## RECORDS TO PROCESS

════════════════

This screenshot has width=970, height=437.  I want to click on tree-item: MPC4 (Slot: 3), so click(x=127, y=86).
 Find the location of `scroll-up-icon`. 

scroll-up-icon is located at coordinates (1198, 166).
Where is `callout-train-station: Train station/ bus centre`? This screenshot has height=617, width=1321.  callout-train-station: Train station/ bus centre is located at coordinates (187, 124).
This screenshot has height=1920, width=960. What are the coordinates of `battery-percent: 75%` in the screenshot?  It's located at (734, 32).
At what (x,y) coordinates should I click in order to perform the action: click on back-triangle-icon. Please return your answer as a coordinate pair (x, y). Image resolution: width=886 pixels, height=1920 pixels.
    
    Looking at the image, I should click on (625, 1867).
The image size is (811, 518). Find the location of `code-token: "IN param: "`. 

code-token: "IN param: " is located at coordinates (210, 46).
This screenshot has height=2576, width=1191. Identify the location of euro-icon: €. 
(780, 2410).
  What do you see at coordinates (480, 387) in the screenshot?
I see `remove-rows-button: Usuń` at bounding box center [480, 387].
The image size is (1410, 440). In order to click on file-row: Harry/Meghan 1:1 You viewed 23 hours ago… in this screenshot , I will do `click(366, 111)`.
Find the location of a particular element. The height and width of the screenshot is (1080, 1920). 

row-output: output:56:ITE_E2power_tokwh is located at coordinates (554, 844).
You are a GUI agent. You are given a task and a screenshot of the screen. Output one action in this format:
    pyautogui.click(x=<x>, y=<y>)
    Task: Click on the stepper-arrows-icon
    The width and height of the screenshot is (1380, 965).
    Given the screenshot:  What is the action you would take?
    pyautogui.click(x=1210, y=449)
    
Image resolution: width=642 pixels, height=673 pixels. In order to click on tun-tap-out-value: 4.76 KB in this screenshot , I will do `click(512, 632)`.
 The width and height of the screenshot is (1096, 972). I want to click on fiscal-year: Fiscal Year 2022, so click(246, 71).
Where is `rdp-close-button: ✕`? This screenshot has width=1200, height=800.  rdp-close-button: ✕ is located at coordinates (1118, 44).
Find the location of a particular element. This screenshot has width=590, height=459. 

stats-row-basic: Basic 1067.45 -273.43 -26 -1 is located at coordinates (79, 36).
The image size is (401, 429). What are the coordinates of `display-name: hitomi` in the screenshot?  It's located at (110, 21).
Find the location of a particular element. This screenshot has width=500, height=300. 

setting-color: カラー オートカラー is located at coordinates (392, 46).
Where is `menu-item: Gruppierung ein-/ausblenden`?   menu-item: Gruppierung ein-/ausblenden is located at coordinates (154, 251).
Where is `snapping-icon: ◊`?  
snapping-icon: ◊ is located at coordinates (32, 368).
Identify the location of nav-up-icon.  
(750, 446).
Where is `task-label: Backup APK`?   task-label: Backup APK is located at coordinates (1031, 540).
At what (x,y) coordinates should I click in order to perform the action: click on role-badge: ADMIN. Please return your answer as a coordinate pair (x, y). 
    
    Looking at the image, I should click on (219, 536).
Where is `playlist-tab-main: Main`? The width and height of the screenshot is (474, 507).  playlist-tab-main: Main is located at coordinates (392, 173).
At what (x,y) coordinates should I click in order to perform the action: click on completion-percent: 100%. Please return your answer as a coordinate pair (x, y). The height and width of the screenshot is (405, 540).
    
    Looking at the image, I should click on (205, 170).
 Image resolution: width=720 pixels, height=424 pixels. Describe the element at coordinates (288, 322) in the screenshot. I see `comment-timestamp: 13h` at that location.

════════════════

## TO DO
Rewrite these entries, swapping "Where is" for "Where can I find" throughout and keeping everything else the same.

## OUTPUT FOR THIS EXERCISE
This screenshot has width=970, height=437.  I want to click on tree-item: MPC4 (Slot: 3), so click(x=127, y=86).
 Find the location of `scroll-up-icon`. 

scroll-up-icon is located at coordinates (1198, 166).
Where can I find `callout-train-station: Train station/ bus centre`? This screenshot has height=617, width=1321.  callout-train-station: Train station/ bus centre is located at coordinates (187, 124).
This screenshot has height=1920, width=960. What are the coordinates of `battery-percent: 75%` in the screenshot?  It's located at (734, 32).
At what (x,y) coordinates should I click in order to perform the action: click on back-triangle-icon. Please return your answer as a coordinate pair (x, y). Image resolution: width=886 pixels, height=1920 pixels.
    
    Looking at the image, I should click on (625, 1867).
The image size is (811, 518). Find the location of `code-token: "IN param: "`. 

code-token: "IN param: " is located at coordinates (210, 46).
This screenshot has height=2576, width=1191. Identify the location of euro-icon: €. 
(780, 2410).
  What do you see at coordinates (480, 387) in the screenshot?
I see `remove-rows-button: Usuń` at bounding box center [480, 387].
The image size is (1410, 440). In order to click on file-row: Harry/Meghan 1:1 You viewed 23 hours ago… in this screenshot , I will do `click(366, 111)`.
Find the location of a particular element. The height and width of the screenshot is (1080, 1920). 

row-output: output:56:ITE_E2power_tokwh is located at coordinates (554, 844).
You are a GUI agent. You are given a task and a screenshot of the screen. Output one action in this format:
    pyautogui.click(x=<x>, y=<y>)
    Task: Click on the stepper-arrows-icon
    The width and height of the screenshot is (1380, 965).
    Given the screenshot:  What is the action you would take?
    pyautogui.click(x=1210, y=449)
    
Image resolution: width=642 pixels, height=673 pixels. In order to click on tun-tap-out-value: 4.76 KB in this screenshot , I will do `click(512, 632)`.
 The width and height of the screenshot is (1096, 972). I want to click on fiscal-year: Fiscal Year 2022, so click(246, 71).
Where can I find `rdp-close-button: ✕`? This screenshot has width=1200, height=800.  rdp-close-button: ✕ is located at coordinates (1118, 44).
Find the location of a particular element. This screenshot has width=590, height=459. 

stats-row-basic: Basic 1067.45 -273.43 -26 -1 is located at coordinates (79, 36).
The image size is (401, 429). What are the coordinates of `display-name: hitomi` in the screenshot?  It's located at (110, 21).
Find the location of a particular element. This screenshot has width=500, height=300. 

setting-color: カラー オートカラー is located at coordinates (392, 46).
Where can I find `menu-item: Gruppierung ein-/ausblenden`?   menu-item: Gruppierung ein-/ausblenden is located at coordinates (154, 251).
Where can I find `snapping-icon: ◊`?  
snapping-icon: ◊ is located at coordinates (32, 368).
Identify the location of nav-up-icon.  
(750, 446).
Where can I find `task-label: Backup APK`?   task-label: Backup APK is located at coordinates (1031, 540).
At what (x,y) coordinates should I click in order to perform the action: click on role-badge: ADMIN. Please return your answer as a coordinate pair (x, y). 
    
    Looking at the image, I should click on (219, 536).
Where can I find `playlist-tab-main: Main`? The width and height of the screenshot is (474, 507).  playlist-tab-main: Main is located at coordinates (392, 173).
At what (x,y) coordinates should I click in order to perform the action: click on completion-percent: 100%. Please return your answer as a coordinate pair (x, y). The height and width of the screenshot is (405, 540).
    
    Looking at the image, I should click on (205, 170).
 Image resolution: width=720 pixels, height=424 pixels. Describe the element at coordinates (288, 322) in the screenshot. I see `comment-timestamp: 13h` at that location.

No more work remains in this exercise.